[INPUT]:
★ ★ ★

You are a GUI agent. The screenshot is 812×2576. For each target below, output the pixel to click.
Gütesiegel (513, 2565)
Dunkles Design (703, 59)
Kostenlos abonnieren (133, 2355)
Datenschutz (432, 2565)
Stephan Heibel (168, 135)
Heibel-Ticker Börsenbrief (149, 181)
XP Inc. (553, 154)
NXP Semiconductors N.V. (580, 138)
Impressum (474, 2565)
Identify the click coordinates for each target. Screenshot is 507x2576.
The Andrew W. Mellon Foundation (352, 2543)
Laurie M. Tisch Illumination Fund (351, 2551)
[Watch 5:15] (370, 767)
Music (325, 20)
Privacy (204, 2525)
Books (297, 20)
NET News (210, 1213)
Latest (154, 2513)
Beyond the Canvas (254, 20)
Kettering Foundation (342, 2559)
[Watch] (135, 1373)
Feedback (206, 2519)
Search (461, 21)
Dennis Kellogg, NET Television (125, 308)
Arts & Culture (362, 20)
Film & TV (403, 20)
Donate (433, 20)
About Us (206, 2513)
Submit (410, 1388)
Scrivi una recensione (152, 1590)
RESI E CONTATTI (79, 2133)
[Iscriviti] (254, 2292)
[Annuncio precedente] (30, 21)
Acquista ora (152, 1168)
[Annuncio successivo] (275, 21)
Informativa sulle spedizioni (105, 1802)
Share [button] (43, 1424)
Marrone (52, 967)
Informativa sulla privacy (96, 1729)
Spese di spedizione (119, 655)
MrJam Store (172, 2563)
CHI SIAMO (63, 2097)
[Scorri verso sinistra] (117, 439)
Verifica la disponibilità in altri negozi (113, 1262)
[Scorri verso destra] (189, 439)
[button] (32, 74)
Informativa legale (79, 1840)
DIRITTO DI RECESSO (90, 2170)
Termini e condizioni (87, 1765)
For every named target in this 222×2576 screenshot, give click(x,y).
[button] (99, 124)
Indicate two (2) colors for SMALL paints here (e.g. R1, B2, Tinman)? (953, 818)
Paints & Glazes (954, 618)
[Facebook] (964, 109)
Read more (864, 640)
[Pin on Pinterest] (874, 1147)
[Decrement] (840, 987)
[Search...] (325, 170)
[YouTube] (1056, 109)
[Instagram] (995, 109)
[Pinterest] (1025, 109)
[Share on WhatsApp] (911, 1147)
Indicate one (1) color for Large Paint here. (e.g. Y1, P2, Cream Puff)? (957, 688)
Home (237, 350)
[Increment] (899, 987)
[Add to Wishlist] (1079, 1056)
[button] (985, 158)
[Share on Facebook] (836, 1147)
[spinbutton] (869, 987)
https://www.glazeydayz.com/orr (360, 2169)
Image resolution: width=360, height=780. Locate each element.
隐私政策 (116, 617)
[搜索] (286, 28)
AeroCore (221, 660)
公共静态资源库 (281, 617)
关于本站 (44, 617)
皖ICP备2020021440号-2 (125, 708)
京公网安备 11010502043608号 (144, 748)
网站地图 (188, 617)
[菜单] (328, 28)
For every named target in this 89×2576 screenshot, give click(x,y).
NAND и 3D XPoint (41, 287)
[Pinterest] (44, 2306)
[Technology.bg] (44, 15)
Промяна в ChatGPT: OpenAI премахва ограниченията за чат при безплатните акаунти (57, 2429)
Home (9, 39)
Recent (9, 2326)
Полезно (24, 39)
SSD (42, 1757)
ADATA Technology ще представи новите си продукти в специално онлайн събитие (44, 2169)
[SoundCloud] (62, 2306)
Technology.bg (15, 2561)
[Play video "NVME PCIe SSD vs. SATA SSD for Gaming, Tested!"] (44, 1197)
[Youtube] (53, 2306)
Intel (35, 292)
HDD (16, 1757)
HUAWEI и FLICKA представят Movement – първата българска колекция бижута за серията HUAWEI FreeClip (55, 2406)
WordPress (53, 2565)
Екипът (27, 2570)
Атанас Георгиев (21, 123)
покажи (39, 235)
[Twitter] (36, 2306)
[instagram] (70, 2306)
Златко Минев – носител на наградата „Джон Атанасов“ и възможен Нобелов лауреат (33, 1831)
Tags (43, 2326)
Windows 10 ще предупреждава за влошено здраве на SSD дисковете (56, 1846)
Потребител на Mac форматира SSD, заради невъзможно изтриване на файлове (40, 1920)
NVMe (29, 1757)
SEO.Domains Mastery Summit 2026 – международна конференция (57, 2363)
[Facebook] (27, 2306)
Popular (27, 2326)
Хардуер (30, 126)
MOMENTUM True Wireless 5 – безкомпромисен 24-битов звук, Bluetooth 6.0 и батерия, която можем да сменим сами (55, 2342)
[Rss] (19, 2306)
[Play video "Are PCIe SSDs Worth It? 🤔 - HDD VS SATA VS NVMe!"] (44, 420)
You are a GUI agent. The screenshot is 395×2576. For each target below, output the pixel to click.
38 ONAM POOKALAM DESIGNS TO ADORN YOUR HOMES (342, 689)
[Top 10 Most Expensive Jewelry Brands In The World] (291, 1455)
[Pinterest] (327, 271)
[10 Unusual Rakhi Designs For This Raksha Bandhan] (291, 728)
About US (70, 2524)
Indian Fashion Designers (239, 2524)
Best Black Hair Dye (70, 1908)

★ ★ ★

[DIRECTIONS]:
Pull out every line of the records above that contains the word "output".

[WRITTEN RESPONSE]:
You are a GUI agent. The screenshot is 812×2576. For each target below, output the pixel to click.
You are a GUI agent. The screenshot is 395×2576. For each target below, output the pixel to click.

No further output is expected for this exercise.